Call it a boost to the sun’s self image. Researchers have found that our parent star’s midsection is considerably slimmer than believed.
Not only that, the sun’s overall shape doesn’t change as much during the 11-year sunspot cycle as scientists had thought — a hint that the outermost part, a few percents of the sun, may be rotating more slowly than expected.
Rotational forces cause any whirling blob of gas to be flattened at the poles and bulge at the equator, forming a shape called an oblate spheroid.
In our solar system, fast-spinning Saturn is the most squished of the planets, with a polar diameter almost 12,000 kilometers, or 10 percent, less than its average equatorial diameter.
Even rocky planets can be oblate; Earth, which rotates once every 24 hours, has an equatorial bulge of almost 43 kilometers.
Even though the sun rotates relatively slowly-only once every 27 days or so-it, too, is oblate, says Jeffrey Kuhn, a solar physicist at the University of Hawaii’s Institute for Astronomy in Pukalani.
But the distance of the sun’s surface from its center depends on several factors other than its gravitational field, he notes, including the sun’s inner rotation; the convection and turbulence in its outer layers; and magnetic forces, particularly those around sunspots.

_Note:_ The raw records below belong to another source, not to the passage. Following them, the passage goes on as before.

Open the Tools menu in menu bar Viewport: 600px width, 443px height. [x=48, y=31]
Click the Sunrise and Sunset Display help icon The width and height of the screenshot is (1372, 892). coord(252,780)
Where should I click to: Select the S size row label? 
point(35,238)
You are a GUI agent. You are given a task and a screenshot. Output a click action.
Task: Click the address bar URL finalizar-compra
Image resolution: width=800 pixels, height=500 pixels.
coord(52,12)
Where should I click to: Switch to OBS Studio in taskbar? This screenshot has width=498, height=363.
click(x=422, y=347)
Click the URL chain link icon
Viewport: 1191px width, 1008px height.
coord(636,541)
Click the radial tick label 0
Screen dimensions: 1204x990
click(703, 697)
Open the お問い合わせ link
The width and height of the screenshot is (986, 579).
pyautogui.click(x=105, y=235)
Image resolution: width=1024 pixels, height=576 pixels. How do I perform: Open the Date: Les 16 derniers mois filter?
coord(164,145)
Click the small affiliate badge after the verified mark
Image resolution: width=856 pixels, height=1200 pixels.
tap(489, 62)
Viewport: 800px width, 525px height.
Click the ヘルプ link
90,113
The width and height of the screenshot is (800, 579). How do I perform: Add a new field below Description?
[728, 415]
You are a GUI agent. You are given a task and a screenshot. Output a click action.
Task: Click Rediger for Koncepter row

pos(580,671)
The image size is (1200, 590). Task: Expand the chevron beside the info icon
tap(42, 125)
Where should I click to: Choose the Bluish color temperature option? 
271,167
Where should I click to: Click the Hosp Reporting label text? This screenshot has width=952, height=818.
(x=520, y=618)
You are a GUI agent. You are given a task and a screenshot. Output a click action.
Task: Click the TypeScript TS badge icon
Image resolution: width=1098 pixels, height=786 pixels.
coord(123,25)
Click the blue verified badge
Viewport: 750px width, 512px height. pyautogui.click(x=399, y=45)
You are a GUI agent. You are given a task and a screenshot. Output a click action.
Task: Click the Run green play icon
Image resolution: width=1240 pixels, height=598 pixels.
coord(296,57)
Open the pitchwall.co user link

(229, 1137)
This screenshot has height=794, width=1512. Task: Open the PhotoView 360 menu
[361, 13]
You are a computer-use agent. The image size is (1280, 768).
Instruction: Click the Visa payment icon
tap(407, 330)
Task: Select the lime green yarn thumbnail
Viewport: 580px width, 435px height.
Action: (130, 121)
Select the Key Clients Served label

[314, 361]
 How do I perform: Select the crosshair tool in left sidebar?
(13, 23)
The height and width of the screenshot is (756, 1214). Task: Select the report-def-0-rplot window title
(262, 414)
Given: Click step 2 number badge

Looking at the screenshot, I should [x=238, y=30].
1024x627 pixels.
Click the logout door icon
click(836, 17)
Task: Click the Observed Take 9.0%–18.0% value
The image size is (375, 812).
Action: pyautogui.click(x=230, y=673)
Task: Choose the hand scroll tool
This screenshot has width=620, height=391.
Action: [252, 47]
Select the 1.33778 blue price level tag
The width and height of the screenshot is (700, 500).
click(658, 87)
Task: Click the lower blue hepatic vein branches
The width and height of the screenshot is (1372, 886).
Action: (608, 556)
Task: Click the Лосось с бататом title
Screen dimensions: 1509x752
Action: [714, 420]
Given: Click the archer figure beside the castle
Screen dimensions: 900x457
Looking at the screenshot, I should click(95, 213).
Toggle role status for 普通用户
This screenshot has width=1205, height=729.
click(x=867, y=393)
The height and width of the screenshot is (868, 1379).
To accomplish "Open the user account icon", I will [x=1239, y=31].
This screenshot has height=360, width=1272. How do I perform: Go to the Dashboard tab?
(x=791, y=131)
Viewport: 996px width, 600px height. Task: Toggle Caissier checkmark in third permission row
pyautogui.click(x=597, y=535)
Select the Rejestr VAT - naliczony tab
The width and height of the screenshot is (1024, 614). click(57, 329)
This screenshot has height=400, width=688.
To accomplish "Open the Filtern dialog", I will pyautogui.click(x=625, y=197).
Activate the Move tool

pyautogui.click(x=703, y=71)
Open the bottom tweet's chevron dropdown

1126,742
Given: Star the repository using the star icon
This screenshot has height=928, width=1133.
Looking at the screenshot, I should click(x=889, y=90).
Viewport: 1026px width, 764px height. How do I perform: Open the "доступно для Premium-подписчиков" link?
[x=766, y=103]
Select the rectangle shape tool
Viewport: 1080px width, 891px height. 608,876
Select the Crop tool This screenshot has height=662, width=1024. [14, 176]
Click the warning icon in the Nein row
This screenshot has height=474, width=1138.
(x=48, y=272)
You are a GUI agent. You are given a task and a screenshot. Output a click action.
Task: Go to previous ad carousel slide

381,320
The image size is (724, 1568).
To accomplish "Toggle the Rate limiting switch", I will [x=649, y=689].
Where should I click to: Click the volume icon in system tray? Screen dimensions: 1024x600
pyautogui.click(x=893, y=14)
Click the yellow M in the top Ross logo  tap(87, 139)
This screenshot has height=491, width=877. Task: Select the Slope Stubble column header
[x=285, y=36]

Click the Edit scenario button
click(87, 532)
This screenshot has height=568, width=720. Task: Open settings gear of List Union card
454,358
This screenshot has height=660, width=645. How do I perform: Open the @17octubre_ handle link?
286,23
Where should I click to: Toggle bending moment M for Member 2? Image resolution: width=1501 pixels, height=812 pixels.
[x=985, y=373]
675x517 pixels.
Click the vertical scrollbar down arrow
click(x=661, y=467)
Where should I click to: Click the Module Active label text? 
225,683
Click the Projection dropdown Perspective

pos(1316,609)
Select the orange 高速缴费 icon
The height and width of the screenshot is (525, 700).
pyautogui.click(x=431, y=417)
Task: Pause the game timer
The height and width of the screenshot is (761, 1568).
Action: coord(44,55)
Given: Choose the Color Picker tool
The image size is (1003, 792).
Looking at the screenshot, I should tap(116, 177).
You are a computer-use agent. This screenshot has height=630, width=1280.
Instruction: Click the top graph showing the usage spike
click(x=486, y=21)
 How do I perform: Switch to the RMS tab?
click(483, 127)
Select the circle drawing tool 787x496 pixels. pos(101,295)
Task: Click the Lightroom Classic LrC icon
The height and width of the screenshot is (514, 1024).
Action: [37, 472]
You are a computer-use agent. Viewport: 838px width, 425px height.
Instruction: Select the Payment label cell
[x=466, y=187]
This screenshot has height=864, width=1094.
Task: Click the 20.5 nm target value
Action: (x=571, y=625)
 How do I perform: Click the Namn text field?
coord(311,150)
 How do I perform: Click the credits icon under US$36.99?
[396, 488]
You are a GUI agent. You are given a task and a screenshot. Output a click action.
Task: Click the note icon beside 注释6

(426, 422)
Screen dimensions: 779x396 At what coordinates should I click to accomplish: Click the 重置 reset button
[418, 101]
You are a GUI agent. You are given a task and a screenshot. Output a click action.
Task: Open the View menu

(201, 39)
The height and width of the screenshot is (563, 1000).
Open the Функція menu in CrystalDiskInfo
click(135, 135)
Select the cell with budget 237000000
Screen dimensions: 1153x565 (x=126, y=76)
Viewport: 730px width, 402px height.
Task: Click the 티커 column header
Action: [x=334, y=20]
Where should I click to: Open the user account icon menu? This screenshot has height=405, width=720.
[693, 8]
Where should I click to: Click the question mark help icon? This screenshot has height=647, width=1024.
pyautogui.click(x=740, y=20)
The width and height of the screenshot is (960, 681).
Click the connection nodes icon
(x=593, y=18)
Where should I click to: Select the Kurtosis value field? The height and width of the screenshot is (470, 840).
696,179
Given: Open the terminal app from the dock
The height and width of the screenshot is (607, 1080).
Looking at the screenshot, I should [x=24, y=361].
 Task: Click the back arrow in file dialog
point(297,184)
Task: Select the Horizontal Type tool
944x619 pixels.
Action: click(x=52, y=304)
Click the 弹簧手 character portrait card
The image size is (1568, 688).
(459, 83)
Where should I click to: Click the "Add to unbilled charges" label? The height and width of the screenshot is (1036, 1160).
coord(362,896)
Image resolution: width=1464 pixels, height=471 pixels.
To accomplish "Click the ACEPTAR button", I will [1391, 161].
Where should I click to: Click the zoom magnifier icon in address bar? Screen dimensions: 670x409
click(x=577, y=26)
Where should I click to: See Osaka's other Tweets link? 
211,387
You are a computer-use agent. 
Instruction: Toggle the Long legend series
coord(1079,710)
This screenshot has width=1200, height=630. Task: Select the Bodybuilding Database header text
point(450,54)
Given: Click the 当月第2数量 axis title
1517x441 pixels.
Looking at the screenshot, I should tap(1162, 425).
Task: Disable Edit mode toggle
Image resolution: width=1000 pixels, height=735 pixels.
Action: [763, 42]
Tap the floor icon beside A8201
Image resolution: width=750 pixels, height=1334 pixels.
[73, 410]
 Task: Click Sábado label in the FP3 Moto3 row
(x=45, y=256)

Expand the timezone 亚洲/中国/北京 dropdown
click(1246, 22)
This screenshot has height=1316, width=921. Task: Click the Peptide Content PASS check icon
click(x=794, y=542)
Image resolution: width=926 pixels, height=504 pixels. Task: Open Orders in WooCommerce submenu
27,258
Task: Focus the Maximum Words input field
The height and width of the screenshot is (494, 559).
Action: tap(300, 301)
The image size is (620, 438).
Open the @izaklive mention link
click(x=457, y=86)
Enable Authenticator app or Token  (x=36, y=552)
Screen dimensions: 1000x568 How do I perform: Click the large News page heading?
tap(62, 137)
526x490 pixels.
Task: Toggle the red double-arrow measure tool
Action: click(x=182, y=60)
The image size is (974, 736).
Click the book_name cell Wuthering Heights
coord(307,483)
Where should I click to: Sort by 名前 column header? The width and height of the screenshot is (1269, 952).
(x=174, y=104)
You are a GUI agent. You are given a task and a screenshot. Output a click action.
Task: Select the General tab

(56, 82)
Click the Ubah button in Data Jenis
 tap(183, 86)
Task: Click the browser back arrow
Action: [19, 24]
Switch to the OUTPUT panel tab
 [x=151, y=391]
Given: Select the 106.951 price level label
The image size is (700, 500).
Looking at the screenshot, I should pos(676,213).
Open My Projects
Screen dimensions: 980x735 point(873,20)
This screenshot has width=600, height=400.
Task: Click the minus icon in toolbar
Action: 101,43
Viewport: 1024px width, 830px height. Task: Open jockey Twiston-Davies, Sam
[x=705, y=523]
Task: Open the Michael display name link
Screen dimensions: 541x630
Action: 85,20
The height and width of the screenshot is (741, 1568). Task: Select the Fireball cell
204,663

Previous data have suggested that the sun’s oblateness varies with the solar cycle, with the overall shape subtly changing as the number of sunspots waxes and wanes during the 11-year period.
But data recently gathered by sensors onboard NASA’s Solar Dynamics Observatory, a satellite that continuously watches the sun from geosynchronous orbit, reveals the sun’s shape is steadier and more nearly spherical than previously thought, Kuhn and his colleagues report online Thursday in Science.
SDO takes more than 15,000 images of the sun each day, but for this new study the team analyzed images taken only twice each year, when the satellite’s instruments are calibrated.